Delivery Hero CEO on Amazon, Uber Food Push: Let Them Comeby and
Rocket Internet-backed startup says learning curve is steep
Core business is profitable, CEO Oestberg says in interview
The chief executive officer of Delivery Hero Holding GmbH said the experience his food-ordering platform has gained in its five years in service gives him an edge over Amazon.com Inc. and Uber Technologies Inc. encroaching onto his turf in Europe.
“There are a lot of learnings that we have done that they will have to do,” CEO Niklas Oestberg said in an interview with Bloomberg TV in Berlin, where the Rocket Internet SE-backed startup is based. “It’s very hard for someone to come in at a very late stage and make it sustainable and profitable.”
Delivery Hero, which provides a web-based ordering platform for restaurant meals and also handles food delivery, works with about 300,000 restaurants in 33 countries. Sales are growing by more than 50 percent annually, and the company is profitable, except for the Foodora delivery business it purchased from Rocket a year ago. Repeating that feat will be difficult even for tech-focused giants like Amazon and Uber stepping outside of their core businesses, Oestberg said Wednesday.
While Amazon’s aggressive expansion has upended the global retail industry, Oestberg’s nonchalance is rooted in part in a track record that’s somewhat of an outlier in a Rocket Internet cosmos studded with startups showing limited signs of progress. Earlier this month, Rocket caught investors off guard by scaling back the value of its fashion group, a key component of its portfolio, and a week later of an online furniture retailer. Not so Delivery Hero, according to Oestberg. Rather, there’s “an opportunity to maybe mark it up,” the Swedish CEO said.
Rocket shrank losses at several of its startups in the second quarter, including at its fashion and furniture business, it said Thursday. It didn’t release detailed numbers for Delivery Hero, even though it did so in its full-year report for 2015. Rocket Internet will give a slightly more detailed update on Delivery Hero this year, Chief Financial Officer Peter Kimpel said on a call with analysts, declining to elaborate why it didn’t release numbers this quarter.
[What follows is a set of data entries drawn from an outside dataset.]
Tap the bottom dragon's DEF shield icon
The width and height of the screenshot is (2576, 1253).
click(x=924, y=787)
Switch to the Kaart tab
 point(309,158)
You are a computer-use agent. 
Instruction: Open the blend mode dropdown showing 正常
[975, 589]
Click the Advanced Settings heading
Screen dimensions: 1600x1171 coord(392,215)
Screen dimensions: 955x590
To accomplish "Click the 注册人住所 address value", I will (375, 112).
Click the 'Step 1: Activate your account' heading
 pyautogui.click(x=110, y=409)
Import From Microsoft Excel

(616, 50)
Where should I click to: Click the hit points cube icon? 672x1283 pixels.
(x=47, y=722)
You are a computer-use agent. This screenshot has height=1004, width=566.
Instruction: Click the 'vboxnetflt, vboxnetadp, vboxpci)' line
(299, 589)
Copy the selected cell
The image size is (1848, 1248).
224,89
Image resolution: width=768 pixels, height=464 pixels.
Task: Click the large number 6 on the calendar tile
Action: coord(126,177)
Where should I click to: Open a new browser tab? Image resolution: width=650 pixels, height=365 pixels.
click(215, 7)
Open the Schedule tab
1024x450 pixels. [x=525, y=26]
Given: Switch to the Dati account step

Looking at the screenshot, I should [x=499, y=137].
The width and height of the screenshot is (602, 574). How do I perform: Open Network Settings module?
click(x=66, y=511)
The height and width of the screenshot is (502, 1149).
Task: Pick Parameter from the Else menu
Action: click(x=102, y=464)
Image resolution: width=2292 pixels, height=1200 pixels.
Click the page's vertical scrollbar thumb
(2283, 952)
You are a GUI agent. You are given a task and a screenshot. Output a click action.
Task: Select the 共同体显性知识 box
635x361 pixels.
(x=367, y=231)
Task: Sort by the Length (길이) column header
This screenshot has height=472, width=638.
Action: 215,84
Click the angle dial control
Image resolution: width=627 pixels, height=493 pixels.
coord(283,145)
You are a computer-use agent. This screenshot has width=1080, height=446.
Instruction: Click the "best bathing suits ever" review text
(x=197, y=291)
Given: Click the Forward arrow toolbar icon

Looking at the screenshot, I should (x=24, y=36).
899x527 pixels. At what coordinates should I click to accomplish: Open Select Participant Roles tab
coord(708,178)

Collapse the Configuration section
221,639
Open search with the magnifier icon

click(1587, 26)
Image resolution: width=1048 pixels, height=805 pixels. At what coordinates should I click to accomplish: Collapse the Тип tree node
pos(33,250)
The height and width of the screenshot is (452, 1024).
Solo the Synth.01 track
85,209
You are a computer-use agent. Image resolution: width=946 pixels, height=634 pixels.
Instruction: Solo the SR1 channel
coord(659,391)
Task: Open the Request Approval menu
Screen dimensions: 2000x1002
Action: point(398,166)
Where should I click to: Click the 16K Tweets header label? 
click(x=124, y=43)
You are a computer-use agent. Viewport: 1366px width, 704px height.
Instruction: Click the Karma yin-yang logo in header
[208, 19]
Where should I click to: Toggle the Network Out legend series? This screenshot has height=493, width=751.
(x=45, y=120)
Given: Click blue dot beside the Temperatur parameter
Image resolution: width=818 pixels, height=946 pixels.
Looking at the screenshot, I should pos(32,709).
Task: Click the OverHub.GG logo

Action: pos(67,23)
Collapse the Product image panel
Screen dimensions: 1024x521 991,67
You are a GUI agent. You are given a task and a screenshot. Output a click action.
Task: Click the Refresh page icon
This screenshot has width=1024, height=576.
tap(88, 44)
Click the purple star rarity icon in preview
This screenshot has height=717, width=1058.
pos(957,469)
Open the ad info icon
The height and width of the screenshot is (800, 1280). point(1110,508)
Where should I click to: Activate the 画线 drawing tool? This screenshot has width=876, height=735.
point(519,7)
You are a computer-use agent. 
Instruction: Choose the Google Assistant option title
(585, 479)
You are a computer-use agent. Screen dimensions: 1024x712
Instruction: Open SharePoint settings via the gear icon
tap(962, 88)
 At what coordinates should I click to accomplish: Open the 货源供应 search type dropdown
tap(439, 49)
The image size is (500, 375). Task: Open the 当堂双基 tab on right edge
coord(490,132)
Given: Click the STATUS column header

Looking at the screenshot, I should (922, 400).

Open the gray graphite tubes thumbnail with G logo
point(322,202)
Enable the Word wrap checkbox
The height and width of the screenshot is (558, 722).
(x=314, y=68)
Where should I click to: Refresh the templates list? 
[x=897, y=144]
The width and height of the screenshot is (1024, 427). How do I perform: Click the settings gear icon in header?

Uber Eats, an outgrowth of the car-sharing service, will start in Munich and Berlin, Die Welt reported last month, citing the head of the German business, Christoph Weigler. Amazon, the online retailer, and Uber Eats have already entered the U.K., where Delivery Hero partners with more than 10,000 restaurants, is profitable and growing “very fast” as a No. 2, Oestberg said.
"Can that be repeated by any other competitor? Maybe, but it hasn’t been proven yet,” he said.
Amazon and Uber Eats are expanding into an already crowded field of online food-delivery services in Europe, with rivals including Just Eat Plc, Deliveroo and Takeaway.com Holding BV, which plans to raise at least 350 million euros ($390 million) selling shares in Amsterdam this month.
Business models vary: Delivery Hero and Just Eat operate online-only portals for processing orders, while Deliveroo and Delivery Hero’s Foodora also take food from restaurants to a customer’s front door. Food tech startups raised a record $5.7 billion last year, an increase of 152 percent from 2014, according to CB Insights.
Delivery Hero, 37 percent owned by Rocket Internet, is also backed by Point Nine Capital, General Atlantic and Insight Venture Partners. It has raised 1 billion euros in financing so far, most recently in June 2015 with a valuation of more than $3.1 billion.
Delivery Hero has long been touted as an IPO candidate. The company will make sure it can "very quickly" execute a share sale once it deems the time to be right, Oestberg said, declining to say when that may be.